Ex-ballplayer warns about 'spit tobacco' Garagiola tells youths of oral cancer peril

July 24, 1996|By Mary Gail Hare | Mary Gail Hare,SUN STAFF

Tobacco manufacturers call it chew or snuff and extol the product as a smokeless alternative to cigarettes.

Joe Garagiola calls it "spit tobacco."

" 'Spit' is a gross, ugly word, not part of dinner-time conversation," said Garagiola, a former major league catcher and popular television figure

What spit tobacco, the leading cause of oral cancer, can do to users is even uglier, he told about 140 children yesterday at a 4-H camp near Westminster.

"It is like running across a highway without looking," he said.

Garagiola, who spoke at Oriole Park at Camden Yards Monday, hammered home the grim statistics of what he called "a hidden epidemic." Maryland, he noted, ranks seventh in the nation in instances of oral cancer.

"Spit tobacco is cheaper than cigarettes, but just as addictive," he said. "And, somehow, it has this macho image."

Televised games often focus on a player with a mouthful of tobacco.

"It doesn't make your game any better," Garagiola said. "Most players will tell you they started out of boredom, and it is really hard to quit."

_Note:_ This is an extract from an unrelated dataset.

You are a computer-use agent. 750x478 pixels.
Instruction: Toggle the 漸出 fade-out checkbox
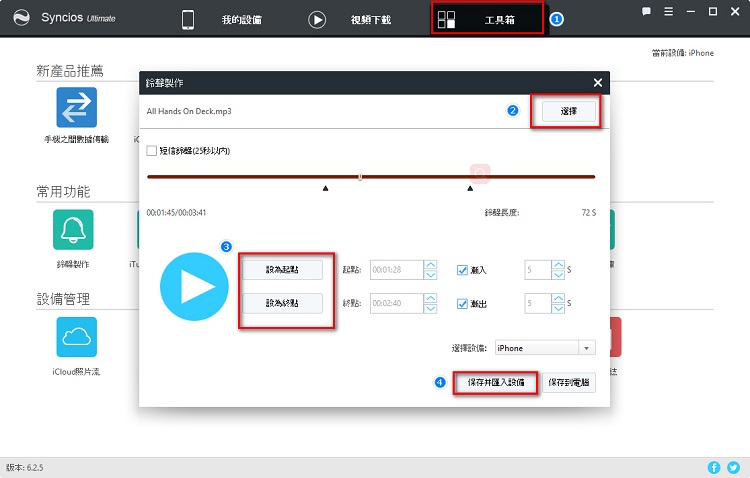(462, 303)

He has prevailed on Lenny Dykstra, a well-known spit-tobacco user, to make a public service announcement.

"Copy my hustle, but don't copy my tobacco use," the Phillies outfielder says in a film that Garagiola showed to to the children at Camp Hashawha.

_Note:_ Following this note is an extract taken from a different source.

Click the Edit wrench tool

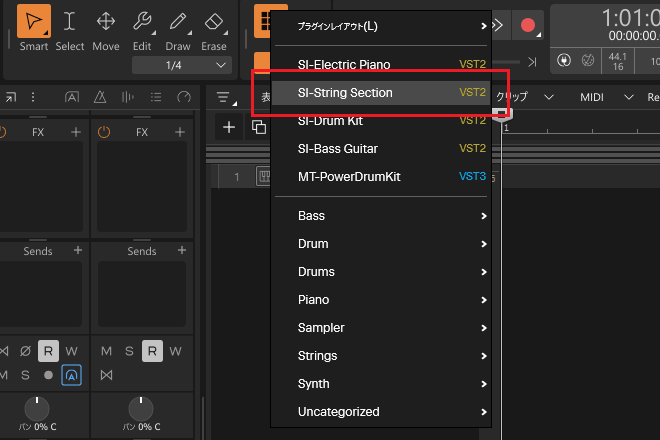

For years, Garagiola battled the epidemic alone. Now he has the backing of Oral Health America and is the director of its National Spit Tobacco Education Program (NSTEP).

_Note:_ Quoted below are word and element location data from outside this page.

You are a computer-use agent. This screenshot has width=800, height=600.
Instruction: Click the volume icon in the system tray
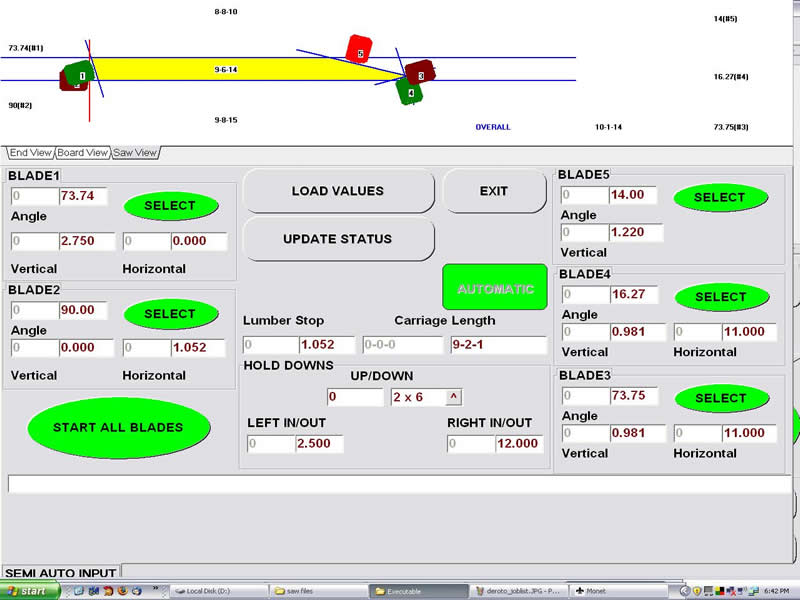(x=740, y=590)
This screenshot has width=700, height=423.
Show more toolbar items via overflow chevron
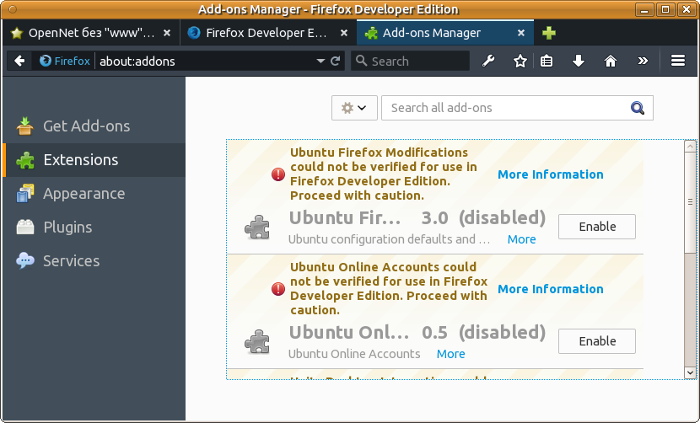coord(642,61)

He has enrolled baseball players from every major league team in the battle.

"We are using athletes to get the message out," he said. "I finally feel like I am swinging a good bat."

At the camp, none of the children had heard of Garagiola, who played his last professional game in 1954. Yet, the children listened attentively as he told them of the dangers of spit tobacco, which one of three of them will try in high school or before.

"I don't have a set speech, but I am just talking so you don't make the wrong decision," he said. "I am not here to scare you, but to tell you what can happen. Don't ever think smokeless means harmless."